= Dead rubber =

Sporting term

Dead rubber is a term used in sporting parlance to describe a match in a series where the series result has already been decided by earlier matches. The dead rubber match therefore has no effect on the winner and loser of the series, other than the total number of matches won and lost and the statistics of the players. Dead rubber matches are not played in all sports and competitions; once one side has clinched a series win, any remaining matches may be scratched.

The term is used in Davis Cup and Billie Jean King Cup tennis, as well as in international cricket, field hockey, chess, the FIFA World Cup, UEFA Champions League, Rugby World Cup and the State of Origin series.

For example, in a Davis Cup series, each pair of competing countries play five matches (rubbers) where the winner is decided on a best-of-five basis.
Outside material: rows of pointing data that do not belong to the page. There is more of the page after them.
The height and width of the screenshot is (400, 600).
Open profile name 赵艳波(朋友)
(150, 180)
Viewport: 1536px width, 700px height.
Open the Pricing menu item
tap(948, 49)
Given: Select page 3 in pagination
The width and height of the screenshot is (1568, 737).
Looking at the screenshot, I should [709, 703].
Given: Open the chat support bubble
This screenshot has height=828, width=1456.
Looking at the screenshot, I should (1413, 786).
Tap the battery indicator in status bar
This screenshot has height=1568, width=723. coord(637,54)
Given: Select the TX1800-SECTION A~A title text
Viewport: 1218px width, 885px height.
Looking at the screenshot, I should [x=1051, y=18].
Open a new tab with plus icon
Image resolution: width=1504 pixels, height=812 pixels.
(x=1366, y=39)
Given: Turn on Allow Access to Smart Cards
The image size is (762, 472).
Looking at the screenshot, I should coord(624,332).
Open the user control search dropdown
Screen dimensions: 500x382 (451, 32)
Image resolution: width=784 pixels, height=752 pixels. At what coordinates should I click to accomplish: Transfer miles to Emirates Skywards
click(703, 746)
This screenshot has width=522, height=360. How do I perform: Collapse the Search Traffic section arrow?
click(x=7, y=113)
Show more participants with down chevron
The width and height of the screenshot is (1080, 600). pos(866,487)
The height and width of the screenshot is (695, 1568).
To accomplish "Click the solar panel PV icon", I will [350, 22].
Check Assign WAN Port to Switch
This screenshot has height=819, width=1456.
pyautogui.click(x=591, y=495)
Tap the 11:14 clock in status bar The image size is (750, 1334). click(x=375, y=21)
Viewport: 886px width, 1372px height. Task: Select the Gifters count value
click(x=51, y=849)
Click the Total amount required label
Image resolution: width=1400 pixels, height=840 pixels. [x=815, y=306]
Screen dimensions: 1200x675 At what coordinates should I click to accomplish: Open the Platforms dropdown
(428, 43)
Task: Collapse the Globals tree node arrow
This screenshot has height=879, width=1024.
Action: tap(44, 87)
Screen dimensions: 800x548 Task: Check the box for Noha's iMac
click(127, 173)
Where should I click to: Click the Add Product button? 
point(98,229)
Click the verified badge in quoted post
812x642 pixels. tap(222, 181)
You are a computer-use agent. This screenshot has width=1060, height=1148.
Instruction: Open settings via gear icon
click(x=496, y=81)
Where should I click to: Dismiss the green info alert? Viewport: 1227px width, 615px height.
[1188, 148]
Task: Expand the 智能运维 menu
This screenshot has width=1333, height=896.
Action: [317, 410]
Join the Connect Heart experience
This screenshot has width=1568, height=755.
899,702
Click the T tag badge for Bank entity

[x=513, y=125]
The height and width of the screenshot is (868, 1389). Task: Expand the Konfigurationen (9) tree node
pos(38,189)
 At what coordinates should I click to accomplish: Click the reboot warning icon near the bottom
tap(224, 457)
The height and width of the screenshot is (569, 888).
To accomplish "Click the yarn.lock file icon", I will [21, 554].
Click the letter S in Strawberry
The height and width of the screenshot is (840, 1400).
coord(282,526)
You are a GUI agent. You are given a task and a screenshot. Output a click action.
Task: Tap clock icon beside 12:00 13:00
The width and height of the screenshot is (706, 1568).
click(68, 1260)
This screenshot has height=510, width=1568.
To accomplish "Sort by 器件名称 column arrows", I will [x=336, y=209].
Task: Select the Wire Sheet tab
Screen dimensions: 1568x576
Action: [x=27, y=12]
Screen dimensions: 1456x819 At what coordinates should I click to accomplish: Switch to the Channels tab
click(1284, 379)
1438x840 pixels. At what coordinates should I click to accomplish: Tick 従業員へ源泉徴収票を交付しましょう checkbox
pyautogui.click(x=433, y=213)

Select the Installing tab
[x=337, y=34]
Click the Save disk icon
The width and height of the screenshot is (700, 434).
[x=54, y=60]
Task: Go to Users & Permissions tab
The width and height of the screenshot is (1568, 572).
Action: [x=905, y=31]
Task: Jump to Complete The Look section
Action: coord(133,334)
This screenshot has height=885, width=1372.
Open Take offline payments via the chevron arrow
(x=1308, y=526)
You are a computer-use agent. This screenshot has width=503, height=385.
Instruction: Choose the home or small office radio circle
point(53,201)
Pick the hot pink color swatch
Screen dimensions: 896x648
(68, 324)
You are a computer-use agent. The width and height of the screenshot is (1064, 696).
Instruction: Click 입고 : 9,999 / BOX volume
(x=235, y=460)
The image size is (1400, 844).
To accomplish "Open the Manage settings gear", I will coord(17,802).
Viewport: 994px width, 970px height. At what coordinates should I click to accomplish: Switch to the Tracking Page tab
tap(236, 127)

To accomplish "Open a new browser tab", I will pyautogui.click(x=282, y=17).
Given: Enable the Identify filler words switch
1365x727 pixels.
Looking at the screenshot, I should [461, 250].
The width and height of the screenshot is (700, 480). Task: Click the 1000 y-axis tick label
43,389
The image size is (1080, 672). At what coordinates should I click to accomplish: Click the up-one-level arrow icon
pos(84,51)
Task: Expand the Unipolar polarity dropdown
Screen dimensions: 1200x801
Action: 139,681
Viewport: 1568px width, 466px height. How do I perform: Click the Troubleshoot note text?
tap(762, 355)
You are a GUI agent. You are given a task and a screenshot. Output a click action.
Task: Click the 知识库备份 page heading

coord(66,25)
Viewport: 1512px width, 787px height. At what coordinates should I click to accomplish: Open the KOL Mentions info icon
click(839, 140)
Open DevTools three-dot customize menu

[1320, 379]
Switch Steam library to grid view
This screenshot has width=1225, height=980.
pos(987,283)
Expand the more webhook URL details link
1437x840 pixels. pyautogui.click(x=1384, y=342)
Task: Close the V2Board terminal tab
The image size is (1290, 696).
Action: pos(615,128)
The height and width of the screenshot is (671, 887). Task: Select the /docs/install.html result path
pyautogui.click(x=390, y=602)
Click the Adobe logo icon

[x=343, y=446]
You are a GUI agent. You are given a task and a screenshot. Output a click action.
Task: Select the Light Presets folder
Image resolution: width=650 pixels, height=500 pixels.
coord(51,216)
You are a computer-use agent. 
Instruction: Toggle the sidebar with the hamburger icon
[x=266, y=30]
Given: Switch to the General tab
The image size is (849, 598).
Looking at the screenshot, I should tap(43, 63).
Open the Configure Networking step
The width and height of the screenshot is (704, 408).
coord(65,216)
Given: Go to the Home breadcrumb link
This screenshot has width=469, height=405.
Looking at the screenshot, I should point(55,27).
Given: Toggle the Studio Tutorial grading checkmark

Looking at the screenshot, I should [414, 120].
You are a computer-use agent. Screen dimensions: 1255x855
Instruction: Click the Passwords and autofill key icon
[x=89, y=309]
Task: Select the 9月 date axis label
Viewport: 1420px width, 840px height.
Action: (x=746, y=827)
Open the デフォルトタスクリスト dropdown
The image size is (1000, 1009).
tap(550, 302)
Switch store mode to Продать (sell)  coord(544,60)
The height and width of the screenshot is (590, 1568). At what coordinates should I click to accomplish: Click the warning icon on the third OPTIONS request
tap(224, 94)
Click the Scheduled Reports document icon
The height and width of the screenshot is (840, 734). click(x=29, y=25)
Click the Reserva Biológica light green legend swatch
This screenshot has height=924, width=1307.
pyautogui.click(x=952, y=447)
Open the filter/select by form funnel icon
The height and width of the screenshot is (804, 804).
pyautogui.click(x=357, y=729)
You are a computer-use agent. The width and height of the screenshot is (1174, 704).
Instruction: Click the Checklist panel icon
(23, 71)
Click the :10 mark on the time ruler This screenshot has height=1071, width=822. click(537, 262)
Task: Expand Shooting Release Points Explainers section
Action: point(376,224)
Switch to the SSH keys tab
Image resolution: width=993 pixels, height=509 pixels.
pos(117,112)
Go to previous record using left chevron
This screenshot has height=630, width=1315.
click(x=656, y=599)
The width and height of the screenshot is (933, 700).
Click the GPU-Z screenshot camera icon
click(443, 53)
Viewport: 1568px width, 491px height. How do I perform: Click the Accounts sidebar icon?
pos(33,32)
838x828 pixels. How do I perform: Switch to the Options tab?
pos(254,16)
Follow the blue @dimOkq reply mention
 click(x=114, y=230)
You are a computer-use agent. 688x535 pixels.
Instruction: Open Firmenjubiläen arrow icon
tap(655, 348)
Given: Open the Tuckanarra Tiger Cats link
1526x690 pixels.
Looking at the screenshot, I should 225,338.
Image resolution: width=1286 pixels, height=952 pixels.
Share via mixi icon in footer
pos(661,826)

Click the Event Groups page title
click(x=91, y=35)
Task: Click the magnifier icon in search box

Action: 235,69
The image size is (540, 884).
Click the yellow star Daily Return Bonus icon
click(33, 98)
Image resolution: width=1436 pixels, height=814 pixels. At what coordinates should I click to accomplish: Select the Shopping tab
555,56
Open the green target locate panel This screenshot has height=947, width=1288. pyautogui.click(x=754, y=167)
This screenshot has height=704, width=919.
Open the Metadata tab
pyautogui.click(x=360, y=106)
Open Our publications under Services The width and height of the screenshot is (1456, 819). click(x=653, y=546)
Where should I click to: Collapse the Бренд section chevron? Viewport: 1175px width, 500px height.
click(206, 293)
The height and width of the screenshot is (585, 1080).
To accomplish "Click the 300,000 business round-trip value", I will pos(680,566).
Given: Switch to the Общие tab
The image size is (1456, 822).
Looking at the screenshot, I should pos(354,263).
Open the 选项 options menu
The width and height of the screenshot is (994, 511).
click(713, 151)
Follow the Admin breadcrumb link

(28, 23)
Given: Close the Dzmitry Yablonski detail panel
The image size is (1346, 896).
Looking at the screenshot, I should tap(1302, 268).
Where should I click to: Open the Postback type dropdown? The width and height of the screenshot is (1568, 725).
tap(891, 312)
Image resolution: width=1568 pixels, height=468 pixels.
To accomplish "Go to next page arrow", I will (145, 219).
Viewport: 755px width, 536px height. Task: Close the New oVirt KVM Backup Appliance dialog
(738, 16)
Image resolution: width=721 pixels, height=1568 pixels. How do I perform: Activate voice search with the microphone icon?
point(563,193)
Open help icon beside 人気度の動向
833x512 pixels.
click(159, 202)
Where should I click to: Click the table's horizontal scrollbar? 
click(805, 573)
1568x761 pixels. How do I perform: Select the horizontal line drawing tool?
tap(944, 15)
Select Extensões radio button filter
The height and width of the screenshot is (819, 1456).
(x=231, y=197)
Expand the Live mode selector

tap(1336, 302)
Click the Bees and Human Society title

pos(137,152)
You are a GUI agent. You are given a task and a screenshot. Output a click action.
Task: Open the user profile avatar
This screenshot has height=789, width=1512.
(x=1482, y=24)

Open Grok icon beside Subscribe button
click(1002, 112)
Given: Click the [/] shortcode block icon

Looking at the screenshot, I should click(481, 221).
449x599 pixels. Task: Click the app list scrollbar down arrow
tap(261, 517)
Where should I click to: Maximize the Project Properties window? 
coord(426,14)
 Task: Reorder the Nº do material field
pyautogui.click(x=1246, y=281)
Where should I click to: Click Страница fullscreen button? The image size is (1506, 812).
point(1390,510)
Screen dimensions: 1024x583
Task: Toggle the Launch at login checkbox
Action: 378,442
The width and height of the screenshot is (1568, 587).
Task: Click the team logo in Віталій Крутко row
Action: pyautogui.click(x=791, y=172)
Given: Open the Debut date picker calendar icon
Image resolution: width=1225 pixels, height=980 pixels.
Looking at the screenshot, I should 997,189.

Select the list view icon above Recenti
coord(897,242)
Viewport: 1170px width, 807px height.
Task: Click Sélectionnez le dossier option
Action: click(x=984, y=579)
Once one team has reached three victories, the remaining match or matches are said to be dead rubbers. International Tennis Federation's last revision of the competition policies on dead rubbers is from 2011.

Since the result of a dead rubber has no impact in determining the winner of a series, dead rubbers are typically played in a less intense atmosphere, often allowing the team that has lost the series to obtain a match win. Sometimes, second-string players who have not played many matches in top-level competition are given the opportunity to play a dead rubber in order to gain experience, which makes completing a clean sweep of a series less likely.